(Stored data):
------

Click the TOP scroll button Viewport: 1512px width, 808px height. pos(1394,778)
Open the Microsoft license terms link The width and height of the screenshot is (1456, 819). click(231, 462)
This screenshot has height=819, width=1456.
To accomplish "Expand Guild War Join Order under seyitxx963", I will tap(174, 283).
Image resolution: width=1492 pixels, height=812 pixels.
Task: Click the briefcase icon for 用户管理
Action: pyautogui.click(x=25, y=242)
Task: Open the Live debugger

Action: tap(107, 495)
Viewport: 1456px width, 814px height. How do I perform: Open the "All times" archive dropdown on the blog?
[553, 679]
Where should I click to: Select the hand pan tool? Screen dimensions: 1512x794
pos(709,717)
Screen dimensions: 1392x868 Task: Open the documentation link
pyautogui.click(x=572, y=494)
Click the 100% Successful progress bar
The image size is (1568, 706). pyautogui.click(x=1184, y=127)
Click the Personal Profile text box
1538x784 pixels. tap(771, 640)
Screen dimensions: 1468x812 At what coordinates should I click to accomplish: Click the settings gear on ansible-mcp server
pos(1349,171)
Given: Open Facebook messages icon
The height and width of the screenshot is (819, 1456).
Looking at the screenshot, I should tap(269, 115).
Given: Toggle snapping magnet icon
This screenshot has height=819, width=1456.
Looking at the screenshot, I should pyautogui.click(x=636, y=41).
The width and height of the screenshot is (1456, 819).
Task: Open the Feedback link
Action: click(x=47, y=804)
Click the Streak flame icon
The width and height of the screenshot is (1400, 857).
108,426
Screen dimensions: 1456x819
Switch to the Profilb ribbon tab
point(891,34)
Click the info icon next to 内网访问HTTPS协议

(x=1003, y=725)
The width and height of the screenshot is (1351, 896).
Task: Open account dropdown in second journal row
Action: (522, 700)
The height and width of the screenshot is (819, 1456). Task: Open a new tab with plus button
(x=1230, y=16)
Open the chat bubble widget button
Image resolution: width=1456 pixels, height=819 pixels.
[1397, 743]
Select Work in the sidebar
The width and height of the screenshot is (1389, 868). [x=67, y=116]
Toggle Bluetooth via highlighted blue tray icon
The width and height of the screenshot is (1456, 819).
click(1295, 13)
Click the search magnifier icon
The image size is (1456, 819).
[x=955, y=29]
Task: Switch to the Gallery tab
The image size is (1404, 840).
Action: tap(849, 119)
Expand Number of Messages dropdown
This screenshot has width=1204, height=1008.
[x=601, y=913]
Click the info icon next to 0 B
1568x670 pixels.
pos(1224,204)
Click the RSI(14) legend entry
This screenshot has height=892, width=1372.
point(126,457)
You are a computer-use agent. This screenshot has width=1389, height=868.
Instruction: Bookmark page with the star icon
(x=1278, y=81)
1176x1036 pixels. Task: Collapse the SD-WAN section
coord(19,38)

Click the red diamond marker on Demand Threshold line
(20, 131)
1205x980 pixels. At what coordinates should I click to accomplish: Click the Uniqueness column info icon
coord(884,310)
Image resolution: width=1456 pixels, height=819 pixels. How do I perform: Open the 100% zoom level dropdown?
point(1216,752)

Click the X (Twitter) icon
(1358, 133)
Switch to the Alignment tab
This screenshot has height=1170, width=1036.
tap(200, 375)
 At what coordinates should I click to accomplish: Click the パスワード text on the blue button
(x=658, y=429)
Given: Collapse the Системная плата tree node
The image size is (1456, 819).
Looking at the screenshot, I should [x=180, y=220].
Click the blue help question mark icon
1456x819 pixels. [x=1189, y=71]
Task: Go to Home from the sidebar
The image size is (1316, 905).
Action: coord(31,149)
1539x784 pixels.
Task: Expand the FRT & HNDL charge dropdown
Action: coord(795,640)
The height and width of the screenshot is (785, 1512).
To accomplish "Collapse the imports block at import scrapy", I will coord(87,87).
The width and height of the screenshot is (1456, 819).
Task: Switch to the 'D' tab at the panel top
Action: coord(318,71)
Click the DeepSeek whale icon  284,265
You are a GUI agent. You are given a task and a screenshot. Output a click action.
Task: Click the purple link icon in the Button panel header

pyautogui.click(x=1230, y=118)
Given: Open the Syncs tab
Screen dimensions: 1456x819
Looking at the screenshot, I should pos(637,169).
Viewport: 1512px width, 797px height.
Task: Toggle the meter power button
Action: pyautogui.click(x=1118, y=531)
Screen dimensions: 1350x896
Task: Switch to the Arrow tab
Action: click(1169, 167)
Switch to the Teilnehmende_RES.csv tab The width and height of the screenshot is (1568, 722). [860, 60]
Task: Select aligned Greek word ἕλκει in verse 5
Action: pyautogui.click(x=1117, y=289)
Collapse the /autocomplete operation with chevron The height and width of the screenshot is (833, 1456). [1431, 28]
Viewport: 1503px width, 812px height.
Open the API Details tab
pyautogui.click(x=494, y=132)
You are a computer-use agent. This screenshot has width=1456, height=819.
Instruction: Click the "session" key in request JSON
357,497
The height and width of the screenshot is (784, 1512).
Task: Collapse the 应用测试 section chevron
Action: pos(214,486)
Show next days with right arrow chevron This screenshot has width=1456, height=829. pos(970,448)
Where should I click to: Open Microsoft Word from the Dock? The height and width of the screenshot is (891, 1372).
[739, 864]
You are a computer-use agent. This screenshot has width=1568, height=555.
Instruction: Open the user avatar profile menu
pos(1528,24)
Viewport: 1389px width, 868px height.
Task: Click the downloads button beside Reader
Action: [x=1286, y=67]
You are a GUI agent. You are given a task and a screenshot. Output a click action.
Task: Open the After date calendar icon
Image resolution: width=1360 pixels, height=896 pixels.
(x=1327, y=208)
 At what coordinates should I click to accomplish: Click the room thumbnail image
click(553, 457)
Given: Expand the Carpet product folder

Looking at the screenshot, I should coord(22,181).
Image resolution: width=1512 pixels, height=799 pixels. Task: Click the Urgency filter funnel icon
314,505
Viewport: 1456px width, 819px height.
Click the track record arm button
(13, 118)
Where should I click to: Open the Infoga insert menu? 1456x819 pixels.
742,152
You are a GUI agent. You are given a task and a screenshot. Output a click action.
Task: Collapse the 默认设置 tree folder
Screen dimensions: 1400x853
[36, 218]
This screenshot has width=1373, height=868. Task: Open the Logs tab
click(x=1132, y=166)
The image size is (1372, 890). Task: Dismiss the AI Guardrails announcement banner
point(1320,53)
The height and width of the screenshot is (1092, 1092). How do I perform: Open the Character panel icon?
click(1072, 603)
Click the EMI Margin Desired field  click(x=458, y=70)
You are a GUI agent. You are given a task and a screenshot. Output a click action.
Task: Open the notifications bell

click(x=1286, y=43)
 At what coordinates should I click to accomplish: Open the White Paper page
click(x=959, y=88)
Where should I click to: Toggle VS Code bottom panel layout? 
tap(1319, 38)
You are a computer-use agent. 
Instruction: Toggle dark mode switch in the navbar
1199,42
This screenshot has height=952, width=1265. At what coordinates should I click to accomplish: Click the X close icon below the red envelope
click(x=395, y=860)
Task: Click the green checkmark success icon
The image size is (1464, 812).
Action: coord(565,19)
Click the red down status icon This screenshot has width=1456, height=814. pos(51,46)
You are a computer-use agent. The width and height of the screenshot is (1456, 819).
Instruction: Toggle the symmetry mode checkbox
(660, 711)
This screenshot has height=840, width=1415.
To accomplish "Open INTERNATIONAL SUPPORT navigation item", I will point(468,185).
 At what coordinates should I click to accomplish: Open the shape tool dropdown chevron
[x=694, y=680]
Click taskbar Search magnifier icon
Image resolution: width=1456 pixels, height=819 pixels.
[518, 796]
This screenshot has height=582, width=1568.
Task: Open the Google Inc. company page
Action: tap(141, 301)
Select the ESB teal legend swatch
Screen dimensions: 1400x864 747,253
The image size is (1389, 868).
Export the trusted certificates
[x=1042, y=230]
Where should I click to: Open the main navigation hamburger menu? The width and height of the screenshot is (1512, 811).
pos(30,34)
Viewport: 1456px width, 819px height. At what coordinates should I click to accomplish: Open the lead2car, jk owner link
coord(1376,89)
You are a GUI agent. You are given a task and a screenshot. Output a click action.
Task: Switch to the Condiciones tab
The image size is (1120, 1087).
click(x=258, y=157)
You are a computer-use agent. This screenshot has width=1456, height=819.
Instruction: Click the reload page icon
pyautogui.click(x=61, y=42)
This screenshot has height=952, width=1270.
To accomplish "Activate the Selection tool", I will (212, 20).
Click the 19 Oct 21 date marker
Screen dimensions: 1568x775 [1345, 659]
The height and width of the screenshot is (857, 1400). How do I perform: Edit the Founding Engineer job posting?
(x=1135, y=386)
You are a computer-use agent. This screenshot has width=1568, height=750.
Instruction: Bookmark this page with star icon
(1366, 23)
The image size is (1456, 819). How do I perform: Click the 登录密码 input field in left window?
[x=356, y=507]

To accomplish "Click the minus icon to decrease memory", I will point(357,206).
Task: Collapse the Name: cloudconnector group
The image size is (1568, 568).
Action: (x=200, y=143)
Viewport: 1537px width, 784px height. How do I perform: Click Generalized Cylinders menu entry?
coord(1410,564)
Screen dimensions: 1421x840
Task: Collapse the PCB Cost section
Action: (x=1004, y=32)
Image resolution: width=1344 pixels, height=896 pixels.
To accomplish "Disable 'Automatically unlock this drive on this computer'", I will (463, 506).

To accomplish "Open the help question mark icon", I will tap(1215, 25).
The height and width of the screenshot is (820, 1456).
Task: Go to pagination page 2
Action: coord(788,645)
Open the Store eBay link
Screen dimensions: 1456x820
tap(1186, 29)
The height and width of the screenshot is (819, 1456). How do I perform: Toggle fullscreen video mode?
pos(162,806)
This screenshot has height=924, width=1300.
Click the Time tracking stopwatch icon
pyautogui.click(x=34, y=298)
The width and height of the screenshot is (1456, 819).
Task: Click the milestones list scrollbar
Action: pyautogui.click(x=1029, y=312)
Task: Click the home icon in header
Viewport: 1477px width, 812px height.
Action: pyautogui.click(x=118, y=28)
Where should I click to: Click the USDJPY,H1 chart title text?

------

(Exercise description): Retype only the stretch of lines above starting at the one with "Open the Microsoft" and stopping at the one with "Open the chat bubble widget button", exactly as written, with both kept.

(Written solution):
Open the Microsoft license terms link The width and height of the screenshot is (1456, 819). click(231, 462)
This screenshot has height=819, width=1456.
To accomplish "Expand Guild War Join Order under seyitxx963", I will tap(174, 283).
Image resolution: width=1492 pixels, height=812 pixels.
Task: Click the briefcase icon for 用户管理
Action: pyautogui.click(x=25, y=242)
Task: Open the Live debugger

Action: tap(107, 495)
Viewport: 1456px width, 814px height. How do I perform: Open the "All times" archive dropdown on the blog?
[553, 679]
Where should I click to: Select the hand pan tool? Screen dimensions: 1512x794
pos(709,717)
Screen dimensions: 1392x868 Task: Open the documentation link
pyautogui.click(x=572, y=494)
Click the 100% Successful progress bar
The image size is (1568, 706). pyautogui.click(x=1184, y=127)
Click the Personal Profile text box
1538x784 pixels. tap(771, 640)
Screen dimensions: 1468x812 At what coordinates should I click to accomplish: Click the settings gear on ansible-mcp server
pos(1349,171)
Given: Open Facebook messages icon
The height and width of the screenshot is (819, 1456).
Looking at the screenshot, I should tap(269, 115).
Given: Toggle snapping magnet icon
This screenshot has height=819, width=1456.
Looking at the screenshot, I should pyautogui.click(x=636, y=41).
The width and height of the screenshot is (1456, 819).
Task: Open the Feedback link
Action: click(x=47, y=804)
Click the Streak flame icon
The width and height of the screenshot is (1400, 857).
108,426
Screen dimensions: 1456x819
Switch to the Profilb ribbon tab
point(891,34)
Click the info icon next to 内网访问HTTPS协议

(x=1003, y=725)
The width and height of the screenshot is (1351, 896).
Task: Open account dropdown in second journal row
Action: (522, 700)
The height and width of the screenshot is (819, 1456). Task: Open a new tab with plus button
(x=1230, y=16)
Open the chat bubble widget button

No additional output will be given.